O professor Scully, avaliando uma amostra de 155 países, estimou que aqueles dotados de boas instituições (definidas como “...sociedades politicamente abertas e comprometidas com a império da lei [rule of law], a propriedade privada e a alocação de recursos pelo mercado...”), apresentam crescimento três vezes mais veloz (em termos per capita) do que países com instituições precárias. Parece não ser esse o caso brasileiro, pois, segundo o Rule of Law Index da entidade World Justice Project, o Brasil, em 2020, ocupa a 67.ª posição entre 128 países no que diz respeito à adesão do governo e sistema judicial ao império da lei. Cabendo destacar que, nossas piores colocações referem-se ao respeito dos direitos fundamentais (devido processo legal, liberdade de expressão, direito à privacidade etc.) e efetividade do sistema judiciário na área criminal. Na economia, o Brasil também não apresenta uma situação diferente. A pesquisa Doing Business do Banco Mundial, que avalia a qualidade das regulações de negócios entre 190 países, posicionou o Brasil em 124.º nesse aspecto.
Tendo em vista a baixa performance brasileira nessas pesquisas, abre-se espaço para se investigar as causas do mau funcionamento das nossas instituições, especialmente da insegurança jurídica, ou seja, o famoso “custo Brasil”.
Nesse sentido, Castelar Pinheiro, pesquisador do IBRE/FGV, realizou duas pesquisas que merecem menção. Em uma delas, realizada em 2009 com gestores de um conjunto aleatório de empresas brasileiras, os resultados sugerem que o judiciário é visto como uma instituição relativamente parcial e cara, além de ser muito morosa. Outra pesquisa, de 2003, entrevista nesse caso os próprios juízes, cerca de 700. Em relação a questão da imprevisibilidade das decisões, dois problemas devem ser colocados: judicialização do conflito político e a politização do Judiciário.
Parte da responsabilidade é do Legislativo, já que este é muitas vezes incapaz de aprovar leis bem definidas de modo que a resolução de ambiguidades é transferida ao Judiciário. Mas outro ponto não é menos importante: a politização das decisões judiciais resulta de posicionamento dos juízes, quando decisões são tomadas para favorecer grupos sociais supostamente mais fracos ou ainda a visão política do juiz sobre a questão em disputa. Mais de 55% dos juízes apontam que decisões sobre privatizações e regulações de serviços públicos são influenciadas por suas visões políticas. Portanto, o juiz deixa de seguir as leis e passa a realizar ativismo judicial.
O ativismo judicial é perceptível nos casos em que a interpretação e aplicação da lei muda por decisão judicial, não legislativa; por exemplo, em poucos anos a mudança no entendimento da prisão em 2.ª instância ou, mais recente, o STF conceder poder aos prefeitos e governadores de decretar quarentena em razão do Covid-19, porém anular a decisão do prefeito de Londrina para a reabertura das atividades econômicas, assim como, em questão de dias, a Justiça do Rio de Janeiro anular a reabertura e depois autorizar o governo estadual nesse sentido.

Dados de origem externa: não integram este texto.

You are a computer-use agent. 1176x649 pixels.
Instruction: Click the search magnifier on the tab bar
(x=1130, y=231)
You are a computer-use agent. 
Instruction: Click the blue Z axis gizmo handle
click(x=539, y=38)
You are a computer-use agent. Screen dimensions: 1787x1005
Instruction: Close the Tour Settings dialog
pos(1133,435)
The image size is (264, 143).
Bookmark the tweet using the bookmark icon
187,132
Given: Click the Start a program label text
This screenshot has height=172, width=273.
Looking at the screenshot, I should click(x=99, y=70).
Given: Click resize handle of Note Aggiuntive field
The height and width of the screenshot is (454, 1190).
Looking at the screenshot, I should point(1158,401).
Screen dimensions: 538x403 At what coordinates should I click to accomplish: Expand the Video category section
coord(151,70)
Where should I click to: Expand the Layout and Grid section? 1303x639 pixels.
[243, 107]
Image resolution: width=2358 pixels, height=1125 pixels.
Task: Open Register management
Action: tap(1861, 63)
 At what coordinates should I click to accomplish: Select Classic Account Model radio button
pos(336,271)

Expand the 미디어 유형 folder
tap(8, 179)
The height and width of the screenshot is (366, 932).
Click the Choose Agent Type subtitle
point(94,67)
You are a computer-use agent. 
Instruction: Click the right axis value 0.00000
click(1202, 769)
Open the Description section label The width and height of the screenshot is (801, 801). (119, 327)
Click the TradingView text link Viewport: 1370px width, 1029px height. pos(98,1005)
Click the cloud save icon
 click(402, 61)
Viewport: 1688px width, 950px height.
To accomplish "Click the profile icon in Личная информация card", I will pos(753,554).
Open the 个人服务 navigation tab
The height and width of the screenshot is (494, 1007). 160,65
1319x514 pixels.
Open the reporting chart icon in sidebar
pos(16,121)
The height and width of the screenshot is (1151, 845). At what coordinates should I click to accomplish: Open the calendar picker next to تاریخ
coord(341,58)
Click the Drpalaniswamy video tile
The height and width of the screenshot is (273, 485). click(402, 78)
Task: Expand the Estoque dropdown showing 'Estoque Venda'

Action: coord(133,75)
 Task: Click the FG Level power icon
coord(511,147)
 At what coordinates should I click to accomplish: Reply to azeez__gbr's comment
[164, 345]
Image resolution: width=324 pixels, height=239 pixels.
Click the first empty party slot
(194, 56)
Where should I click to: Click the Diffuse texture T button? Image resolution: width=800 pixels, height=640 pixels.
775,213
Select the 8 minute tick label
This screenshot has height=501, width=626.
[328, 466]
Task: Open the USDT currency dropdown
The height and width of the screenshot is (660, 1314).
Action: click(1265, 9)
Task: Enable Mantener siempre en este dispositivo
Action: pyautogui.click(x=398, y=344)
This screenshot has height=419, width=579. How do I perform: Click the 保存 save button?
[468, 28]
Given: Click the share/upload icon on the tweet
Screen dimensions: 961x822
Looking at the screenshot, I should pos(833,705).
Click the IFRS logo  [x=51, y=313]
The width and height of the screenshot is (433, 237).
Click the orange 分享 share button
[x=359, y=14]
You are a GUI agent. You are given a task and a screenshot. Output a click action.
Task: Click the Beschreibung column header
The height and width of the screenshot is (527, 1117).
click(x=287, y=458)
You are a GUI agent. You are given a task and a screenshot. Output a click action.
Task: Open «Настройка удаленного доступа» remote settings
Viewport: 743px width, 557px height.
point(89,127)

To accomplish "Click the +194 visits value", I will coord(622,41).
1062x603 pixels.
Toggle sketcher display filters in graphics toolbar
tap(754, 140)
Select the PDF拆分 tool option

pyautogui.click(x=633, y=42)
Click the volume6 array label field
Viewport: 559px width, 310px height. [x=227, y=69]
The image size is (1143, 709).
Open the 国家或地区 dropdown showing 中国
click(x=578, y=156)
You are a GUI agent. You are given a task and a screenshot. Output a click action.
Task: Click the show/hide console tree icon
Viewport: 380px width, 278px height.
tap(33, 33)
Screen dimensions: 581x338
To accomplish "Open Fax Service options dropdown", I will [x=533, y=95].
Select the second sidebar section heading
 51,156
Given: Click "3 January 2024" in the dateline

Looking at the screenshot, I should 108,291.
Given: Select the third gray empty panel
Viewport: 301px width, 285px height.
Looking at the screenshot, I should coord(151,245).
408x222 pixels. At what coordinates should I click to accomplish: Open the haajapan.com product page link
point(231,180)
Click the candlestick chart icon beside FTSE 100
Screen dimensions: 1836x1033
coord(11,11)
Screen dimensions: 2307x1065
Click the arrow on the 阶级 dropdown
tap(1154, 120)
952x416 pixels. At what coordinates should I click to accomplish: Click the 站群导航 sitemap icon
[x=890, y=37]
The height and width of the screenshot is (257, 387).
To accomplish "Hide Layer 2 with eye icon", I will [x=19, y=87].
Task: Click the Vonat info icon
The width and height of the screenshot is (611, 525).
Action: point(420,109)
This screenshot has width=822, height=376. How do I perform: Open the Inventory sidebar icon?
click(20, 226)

Por fim, decisões judiciais que se referem a direitos civis e temas sociais podem ser discutidas à luz do ativismo jurídico: o caso da decisão do STF em equiparar a homofobia ao crime de racismo; decisões judiciais em alguns estados brasileiros que impediam manifestações de rua contrárias às medidas de isolamento social em razão do Covid-19 e o chamado “inquérito das fake news”. Será que o fórum mais adequado para discussão desses temas não seria o poder Legislativo?
O ativismo judicial é um problema porque confere imprevisibilidade às decisões judiciais. Um sistema judicial imprevisível acaba por corroer a confiança da população nas próprias instituições e, também, causam efeitos econômicos deletérios – pois, como investir se as leis e a interpretação delas mudam a todo tempo? Em razão da preservação do importante pilar que é o império da lei, é necessário um debate democrático e transparente sobre os limites do ativismo judicial.
Ari Francisco de Araujo Jr., economista e professor no Ibmec BH. Lucas Rodrigues Azambuja, sociólogo e professor no Ibmec BH.